Il faut que j’me gère

Une fébrilité palpable, une excitation profonde envers une personne avec qui on va prendre un verre deux fois par année. On se mord les lèvres, on accroche notre verre par nervosité, on en prend une gorgée pour combler le silence avant d’entamer notre prochaine phrase. Un lourd silence. Un silence qui porte le poids de nombreuses années de sous-entendus et de désirs non assumés. Il suffit d’un eye contact pour qu’il te scanne les pensées; une tonne de fantasmes refont surface instantanément.

Il le sait.

Et tu le sais qu’il le sait.

Mais tu continues de caler ton verre pour oublier que tu ne te gères pas à ce moment-là.

Quand une personne nous rentre dans la peau comme ça, on s’ancre ben profond dans le crâne que ce ne sera jamais possible.
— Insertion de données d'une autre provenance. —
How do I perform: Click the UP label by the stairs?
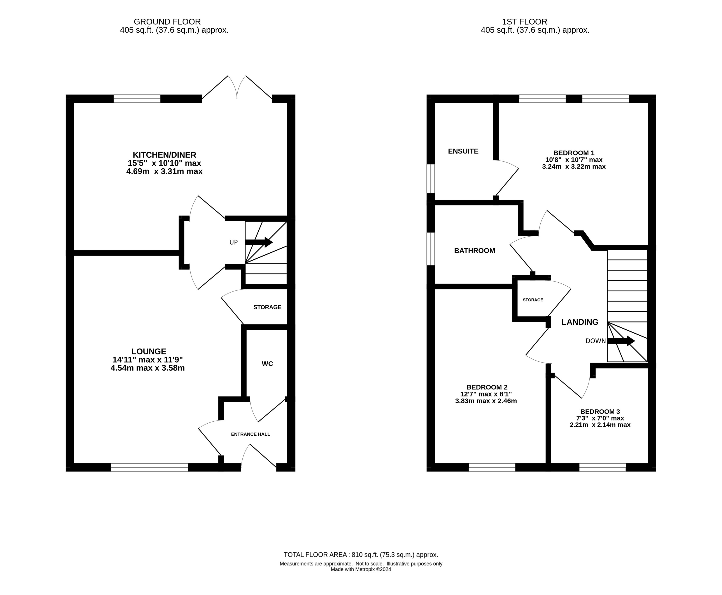[x=233, y=242]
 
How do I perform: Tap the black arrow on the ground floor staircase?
[x=259, y=242]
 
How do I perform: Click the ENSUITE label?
[x=463, y=151]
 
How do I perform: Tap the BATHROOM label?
[x=474, y=251]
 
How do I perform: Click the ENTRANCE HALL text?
[x=250, y=434]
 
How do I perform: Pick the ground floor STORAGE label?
[x=267, y=307]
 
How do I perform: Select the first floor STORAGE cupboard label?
[x=533, y=300]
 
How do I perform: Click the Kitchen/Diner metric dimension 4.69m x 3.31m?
[x=164, y=171]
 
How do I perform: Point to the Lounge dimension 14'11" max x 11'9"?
[x=148, y=359]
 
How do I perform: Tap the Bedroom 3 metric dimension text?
[x=600, y=425]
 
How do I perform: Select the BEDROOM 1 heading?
[x=574, y=153]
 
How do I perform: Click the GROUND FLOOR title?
[x=167, y=22]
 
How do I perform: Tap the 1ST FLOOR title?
[x=525, y=22]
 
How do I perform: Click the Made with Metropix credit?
[x=361, y=569]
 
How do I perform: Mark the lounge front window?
[x=149, y=467]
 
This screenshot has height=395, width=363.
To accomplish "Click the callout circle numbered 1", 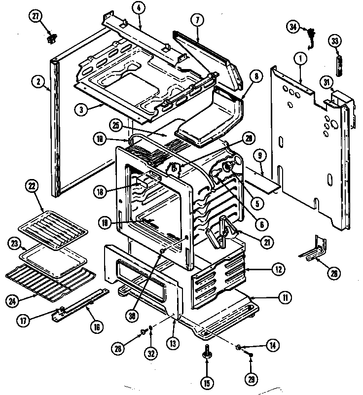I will (x=298, y=58).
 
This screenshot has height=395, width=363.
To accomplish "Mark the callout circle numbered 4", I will (x=140, y=8).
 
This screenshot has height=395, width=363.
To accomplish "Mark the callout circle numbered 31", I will (x=326, y=81).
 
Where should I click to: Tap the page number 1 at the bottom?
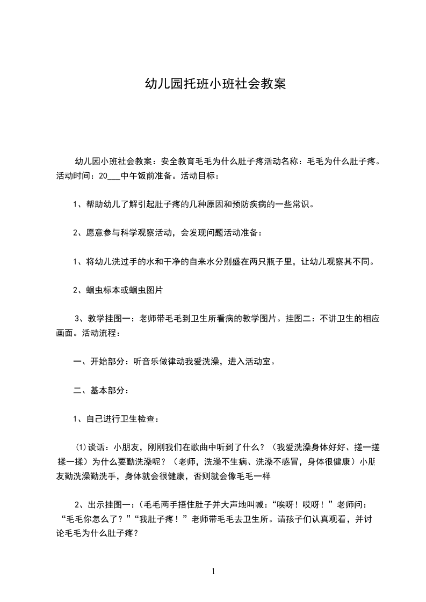[213, 571]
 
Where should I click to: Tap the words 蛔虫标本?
[103, 290]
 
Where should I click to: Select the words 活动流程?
[99, 333]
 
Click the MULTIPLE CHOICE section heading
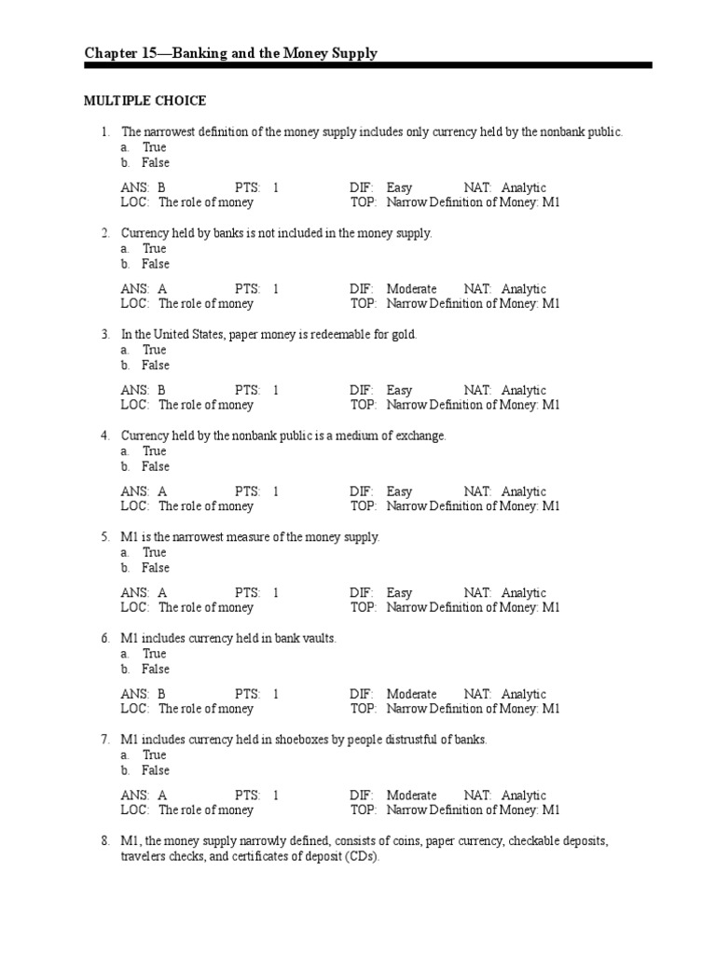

Qu’il ne se passera jamais rien. Et c’est cette opportunité grandissante qui nous déstabilise ben raide. À croire qu’à force de s’imaginer des affaires, il devient difficile de discerner ce qui se passe dans notre tête pis c’qui arrive pour de vrai. Ou on veut tout simplement ne pas le voir.

Ne pas se rendre compte que ça fait je sais pu combien de rencontres que tous les deux, vous ne vous pouvez plus chacun de votre bord. Scotchés à votre banquette, vous vous fixez mutuellement la bouche, vous riez, et vous vous remettez à parler de vos projets respectifs.

Aucun move.

Ben du désir, par contre. La banquette à côté d’vous vous dévisage, tellement c’est clair.

Mais aucun move.

C’est plus facile que ça d’habitude, avec les autres. T’as juste à dire non, et ça finit là. Mais là, c’est pas pareil. Tu veux pas dire non. Et lui non plus d’ailleurs.

Par politesse vous allez vous donner deux becs, et repartir le sourire en coin jusqu’à votre voiture, en vous disant que c’est juste une question de temps. Que c’est inévitable.

Mais on va se le dire, personne est vraiment game de faire un move avec son crush.